The ongoing legal dispute between Ripple and the Securities and Exchange Commission (SEC) has recently taken a fascinating turn. Noted figures in the crypto space, John Deaton and Bill Morgan, have engaged in a thought-provoking conversation centered around the concept of a “common enterprise,” a pivotal aspect of the SEC’s allegations.
John Deaton, the founder of CryptolawUS and an attorney deeply involved in this legal battle, recently took to Twitter to share a comprehensive account of his journey. As an investor in Bitcoin, Ethereum, and XRP, Deaton made it clear that he is committed to fighting what he perceives as the SEC’s overreach in the cryptocurrency realm.
Interestingly, his stance has garnered backlash not only from Bitcoin and Ethereum supporters but also from his criticisms of the SEC’s treatment of Ripple and XRP.
Deaton’s defense largely rests on his assertion that the majority of first-time XRP buyers were largely unaware of Ripple’s existence. Moreover, they invested in XRP for its technological advantages, such as its speed and cost efficiency compared to Bitcoin and Ethereum.
Deaton emphasized his support for Judge Torres’ ruling, which he considers to be the correct interpretation of the Howey Test applied to XRP. According to Deaton, the SEC failed to meet the three prongs of the Howey Test, namely investment in a common enterprise with an expectation of profit from the efforts of others.

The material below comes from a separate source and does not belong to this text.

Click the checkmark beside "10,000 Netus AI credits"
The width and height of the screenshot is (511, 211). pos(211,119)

He pointed out that the SEC was unsuccessful in establishing a common enterprise between Ripple and XRP holders. The ruling posits that XRP holders can make profits or sustain losses independently of Ripple or other XRP holders.
Deaton confidently highlighted Judge Torres’ record on appeal, predicting that the SEC will face a tough battle to reverse her decision.

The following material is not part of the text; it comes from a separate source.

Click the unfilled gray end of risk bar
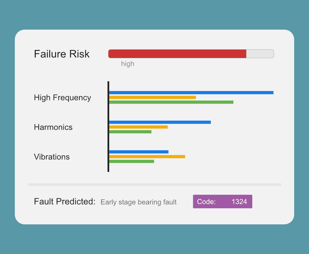 [x=260, y=54]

Bill Morgan, an Australian Lawyer and a digital asset enthusiast, wholeheartedly endorses Deaton’s view regarding the lack of a common enterprise between XRP holders and Ripple. Morgan highlights a significant point made by Deaton concerning XRP holders who choose to loan out their tokens.
Deaton supports his argument by citing the example of the Celsius bankruptcy case. He contends that XRP holders who had loaned their tokens to Celsius faced losses independent of Ripple and other XRP holders. This example, according to Deaton, challenges the SEC’s claim of horizontal commonality under existing law in the 2nd Circuit.